Never has there been so much excitement surrounding a seventh round NFL Draft pick ... until now that is. When the St. Louis Rams drafted Missouri defensive lineman Michael Sam. The Rams had to know they were getting more than your run-of-the-mill seventh rounder. Sam announced that he was gay before February's NFL Combine, a week's worth of workouts held in Indianapolis that NFL teams use to gauge the attributes of draft prospects.
After what NFL Scouts called a less-than-stellar combine, he was projected to fall in the fourth or fifth rounds, but when he fell further down in the seventh-round, a few eyebrows were raised. Could it be his sexual orientation? Doubt it. But, Sam said through the Associated Press " I should've been drafted in the first three rounds based on last season alone." A somewhat valid statement for the SEC defensive player- of the -year and All-American, but how will his teammates react in St. Louis ... time will tell.
I have no problem with Sam being the first openly gay NFL player, but what I do have a problem with is his arrogance. Sam only a few days after the draft signed his first endorsement deal with the Opra Winfrey network for a reality television show to document his experience in the NFL ... is everyone forgetting that he has not made the team, yet? Hopefully, for the Opra Network's sake, Sam does not repeat what Tim Tebow did in Patriots training camp last summer.
Tebow stuck around for the first four weeks of camp before he was cut.
Tebow brought the media circus with him, and there is no question Sam will as well. The Rams front office better hope that the public relations staff works extra hard with its players, so when they are pressed about all the cameras at practice and the attention surrounding Sam, they won't respond with an arrogant comment. According to Christopher Gasper, of theBoston Globe, Sam and the Opra Winfrey network announced that the series would be postponed.
Reality television is a niche market that no matter what the subject matter is, there is a group that is willing to watch it. The NFL already has an HBO series called 'Hard Knocks', where camera crews document everything from when a player is cut from the team to standard practice drills. It is a smart move by OWN to postpone the series, not for the backlash it might receive, but for the simple fact that it might cause some tension in the Rams' locker room. Gay or straight, it should not matter as long as Sam can do the job St. Louis head coach Jeff Fisher asks of him. I think it takes a lot of courage to make an announcement like that before one of the biggest moments in his football career -- not sure of what the reaction might be of potential employers. In actuality, it should not matter.

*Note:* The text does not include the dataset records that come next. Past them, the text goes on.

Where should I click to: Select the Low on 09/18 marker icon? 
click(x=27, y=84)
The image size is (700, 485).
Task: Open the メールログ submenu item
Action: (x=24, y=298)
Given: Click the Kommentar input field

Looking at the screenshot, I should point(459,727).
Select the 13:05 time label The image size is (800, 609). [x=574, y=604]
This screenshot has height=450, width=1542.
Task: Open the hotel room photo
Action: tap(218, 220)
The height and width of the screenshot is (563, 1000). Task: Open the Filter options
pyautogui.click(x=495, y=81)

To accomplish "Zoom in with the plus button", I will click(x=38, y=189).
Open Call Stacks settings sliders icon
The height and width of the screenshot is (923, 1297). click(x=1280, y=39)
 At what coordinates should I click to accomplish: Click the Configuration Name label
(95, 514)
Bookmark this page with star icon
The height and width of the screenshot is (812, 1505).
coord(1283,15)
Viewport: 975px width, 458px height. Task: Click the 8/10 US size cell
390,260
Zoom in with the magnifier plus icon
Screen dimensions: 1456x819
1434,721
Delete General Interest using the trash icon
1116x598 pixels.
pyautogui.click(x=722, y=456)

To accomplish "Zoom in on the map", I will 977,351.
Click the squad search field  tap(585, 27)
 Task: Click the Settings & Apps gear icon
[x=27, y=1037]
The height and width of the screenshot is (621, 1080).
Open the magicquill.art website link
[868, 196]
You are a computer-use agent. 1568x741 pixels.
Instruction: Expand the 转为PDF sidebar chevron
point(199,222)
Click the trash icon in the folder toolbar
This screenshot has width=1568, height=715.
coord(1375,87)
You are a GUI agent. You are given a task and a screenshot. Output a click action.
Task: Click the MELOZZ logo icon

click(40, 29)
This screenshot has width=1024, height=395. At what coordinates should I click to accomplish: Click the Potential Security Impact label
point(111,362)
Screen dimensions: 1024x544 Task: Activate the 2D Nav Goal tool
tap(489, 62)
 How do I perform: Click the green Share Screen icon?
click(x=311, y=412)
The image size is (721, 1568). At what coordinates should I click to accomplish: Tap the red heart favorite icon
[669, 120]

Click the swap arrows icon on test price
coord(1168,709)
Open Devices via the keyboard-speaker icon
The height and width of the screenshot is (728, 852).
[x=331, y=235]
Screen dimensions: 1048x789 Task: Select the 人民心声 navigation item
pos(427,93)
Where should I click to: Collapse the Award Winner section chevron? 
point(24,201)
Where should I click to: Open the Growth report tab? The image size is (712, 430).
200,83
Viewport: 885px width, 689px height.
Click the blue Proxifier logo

It's 2014, and gay people are widely accepted. Sam kissed his boyfriend on national television when he was selected -- many in the media dubbed that as the "kiss seen round the world." I don't agree with the attention Sam is getting worldwide for making his sexual orientation public -- pretty soon hearing that someone is gay will be as common as being straight. It should not matter.
I prefer to watch quality football games, and if Sam can play up to the level or higher of his peers then, welcome to the league. There are those out there who will say the Rams will not cut him regardless of his performance because of the backlash it would face in the media. If the Rams keep a sub-par player that's their prerogative, but if it is because he is the first openly gay NFL player, that would be a blow to their credibility. Sam should have the same chance to make the team as any other draft pick. If he's good keep him, if not cut him. It's that simple, folks.